When Jagat (Jack) Uppal was just 26, he had already worked for half his life, delivering firewood and putting in years of hard toil at B.C. sawmills to provide for his widowed mother and then his young family.
Now he wanted a change. He applied for a job with B.C. Electric and was hired as the private utility’s first Sikh bus driver. But Mr. Uppal found himself assigned to few shifts, unable to secure enough hours for a steady income. So he quit. The company was stung. The manager of transit operations immediately fired off a letter to the young man, noting how rarely he wrote to someone departing after such short service. “I want to make an exception in your case,” he said, reminding Mr. Uppal the company had invested “several hundred dollars” training him. “I don’t like to think that this was entirely wasted.” The patronizing tone, implying that, as a Sikh, he should have been grateful for his hiring, spoke volumes. Mr. Uppal pointedly kept the letter, often showing it to others as a reminder of the long, difficult road immigrant Sikhs had to travel to be treated with the same respect as other Canadians.

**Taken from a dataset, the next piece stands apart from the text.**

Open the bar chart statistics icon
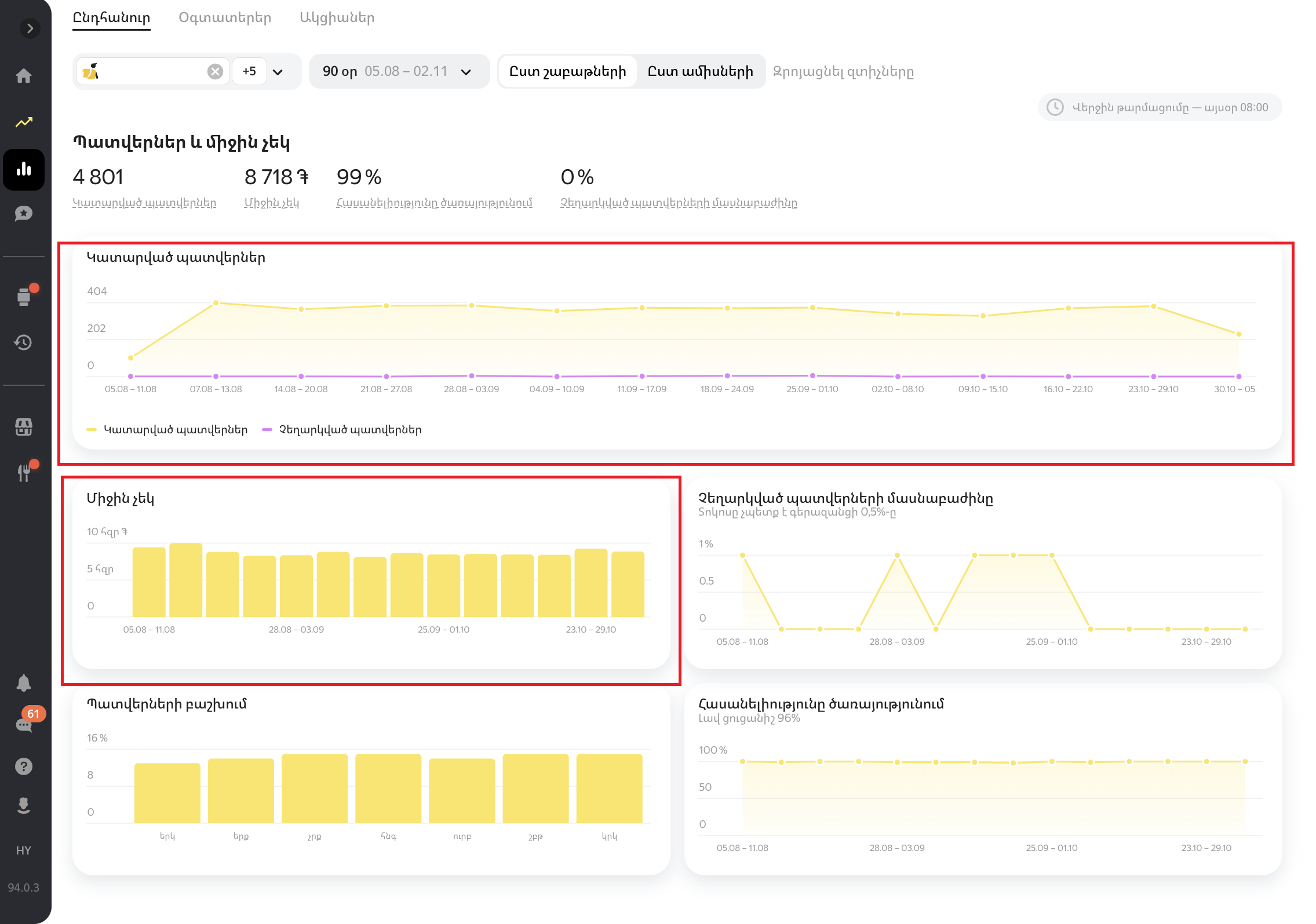The height and width of the screenshot is (924, 1316). (24, 169)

It was something Mr. Uppal fought for throughout his remarkable life, as he journeyed through the classic immigrant experience, progressing from ostracized outsider to successful entrepreneur, with a large house on Vancouver’s affluent West Side. He became an acclaimed pioneer and patriarch of the West Coast’s large Sikh community, with roots that stretched as far back as the infamous Komagata Maru incident in 1914, when racist B.C. authorities refused to let a ship carrying 376 passengers, who were mostly Sikh, dock at the port of Vancouver. Mr. Uppal’s father, Dalip Singh, was on the local Shore Committee, helping to smuggle food and water out to the beleaguered ship, which was stranded in the harbour for two months before it was forced to return to India.
Mr. Singh imbued his son with his strength of conviction early on, balancing him on his knee while reciting scriptures, poetry and tales of the struggle for Indian independence. Young Jagat was one of the first Sikhs to attend public school in Vancouver. In the mid-1940s, barely out of his teens, he journeyed to Ottawa as part of a Sikh delegation demanding the right to vote. His proficiency in English was invaluable in pressing their case. Indian settlers were finally granted voting rights in 1947.
After that, Mr. Uppal took on a new role, assisting thousands of Sikh newcomers over the years to get a foothold in British Columbia. As he became more prominent in the sawmill industry, he employed them wherever he could, tried to get them help when they got into trouble and gave them advice. “People used to just knock on his door and walk in, even late at night, like it was the postal service, or something,” says son-in-law Harjinder Bains.
Former federal Liberal cabinet minister Herb Dhaliwal remembers long lines outside Mr. Uppal’s door at tax time. “Jack would do everybody’s taxes,” Mr. Dhaliwal says. “He was a one-man social agency, before there were social workers.” Mr. Dhaliwal himself was among those who got a helping hand. Mr. Uppal registered him for Grade 1, changing his name on the form from Harbance to Herb. He felt that would make it easier for the freshly landed youngster to fit in.
And Mr. Uppal did not shy away from making waves when he felt it was necessary. In the early 1960s, a Sikh family ran up against residents determined to stop them from moving into their neighbourhood. Mr. Uppal took the issue to the newspapers and the neighbours backed down. “People thought we were just a bunch of brown guys, and that’s the way it was,” says Wally Oppal, former B.C. Supreme Court judge and later B.C. attorney-general. “But Jack was always willing to stick his neck out for what he thought was right. He paved the way for us.”